12.10.2024 - 07:01 | Son Güncellenme:
ASLIHAN ALTAY KARATAŞ / Ankara - Eski Avrupa Merkez Bankası (ECB) Başkanı ve eski İtalya Başbakanı Mario Draghi’nin Avrupa ekonomisinin mevcut küresel gelişmeler karşısında nasıl rekabetçi kalabileceği konusundaki raporu, AB kamuoyunda tartışma yaratmıştı.
MIA Öğretim Üyesi Doç. Dr. Mevlüt Tatlıyer tarafından kaleme alınan analizde, Draghi Raporu’ndaki bütün teşhis ve tedavi önerilerinin temelinde “Avrupa’nın AB’nin yönetiminde çok daha fazla ortak hareket etmesi gerekliliğinin” olduğu belirtildi.

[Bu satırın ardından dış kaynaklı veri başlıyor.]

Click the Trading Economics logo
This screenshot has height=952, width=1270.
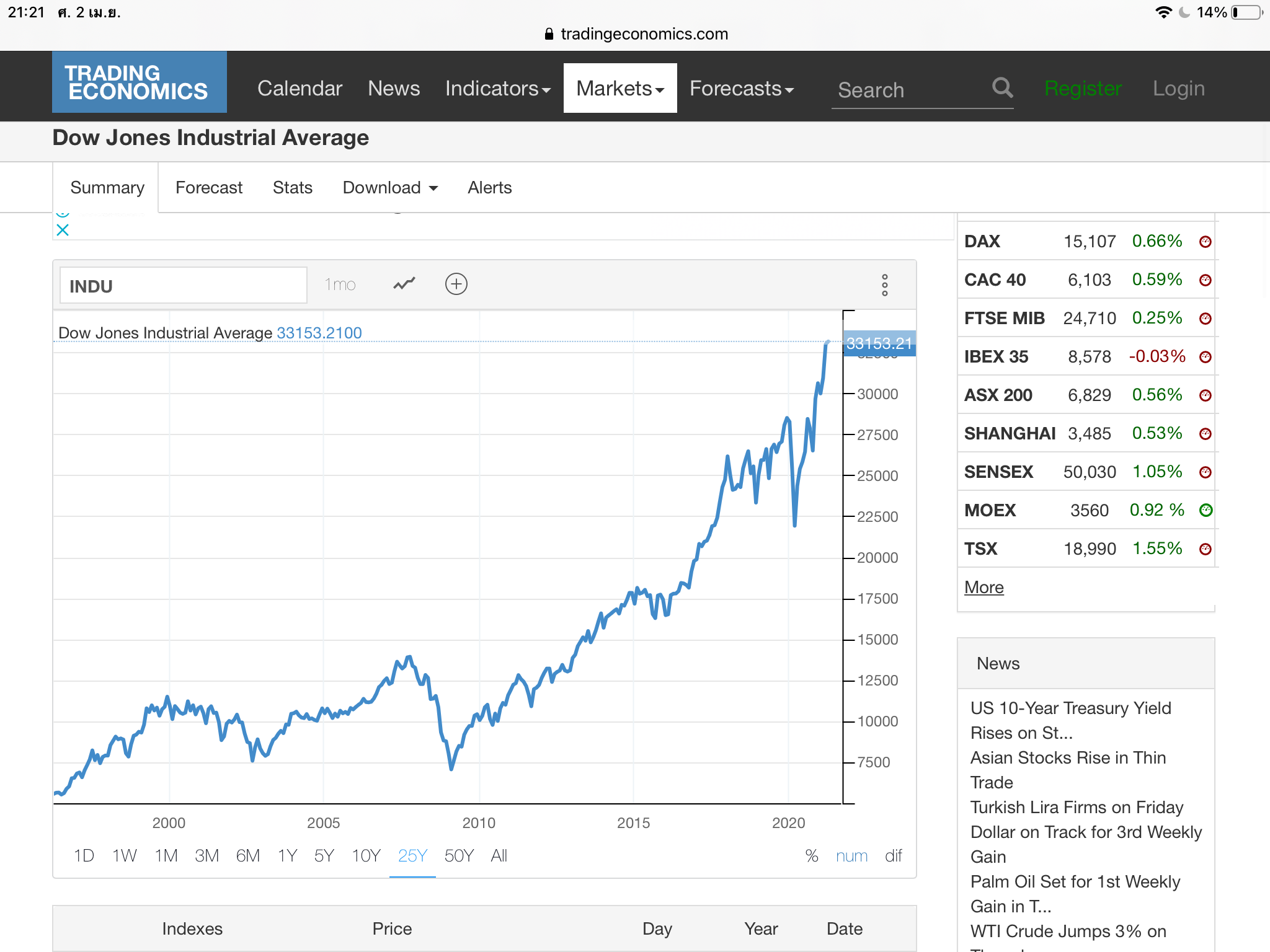[139, 82]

Fiilî ‘birleşik devletler’
Avrupa’nın genel olarak “dinamizmini” yitirmekte olduğu, bunun temel nedenleri arasında Çin başta olmak üzere Avrupa-dışı dünyanın kendini ortaya koymaya başlamasının yanı sıra, Avrupa’nın demografik yapısının bozulma eğilimi içerisinde olmasının da önemli bir yere sahip olduğu kaydedildi. Rapordaki çözüm önerilerinin Avrupa’nın hiç olmadığı kadar bütünleşik hale gelmesini ve ülkelerin karar alma mekanizmalarının büyük kısmını AB’ye devretmeleri ve nihayetinde ortaya fiilen bir “Avrupa Birleşik Devletleri’nin” çıkmasını gerektirdiğine işaret edildi.

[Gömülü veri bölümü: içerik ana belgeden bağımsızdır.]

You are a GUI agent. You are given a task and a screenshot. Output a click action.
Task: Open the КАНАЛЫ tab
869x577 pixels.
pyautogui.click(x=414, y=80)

Analizde, şu tespitlerde bulunuldu: “Mevcut bütçe büyüklüğüne ve sahip olunan önceliklere bakıldığında AB aslında bütünleşik bir uluslar-üstü yapılanma değil, kısıtlı bir ortak paydanın belirlediği dar bir çerçeveye sahip ülkeler-arası bir parasal/ticari kulüp hükmündedir. AB’nin şu ana kadar gördüğü temel vazife Avrupa içi para, mal ve işgücü dolaşımını kolaylaştırmak olmuştur. AB’nin siyasi ve ekonomik olarak çok daha hükümran ve güçlü hâle gelmesi ve üye ülkelerin siyasi ve ekonomik güçlerinin ciddi/büyük bir kısmını AB’ye devretmeleri pek mümkün görünmemektedir.”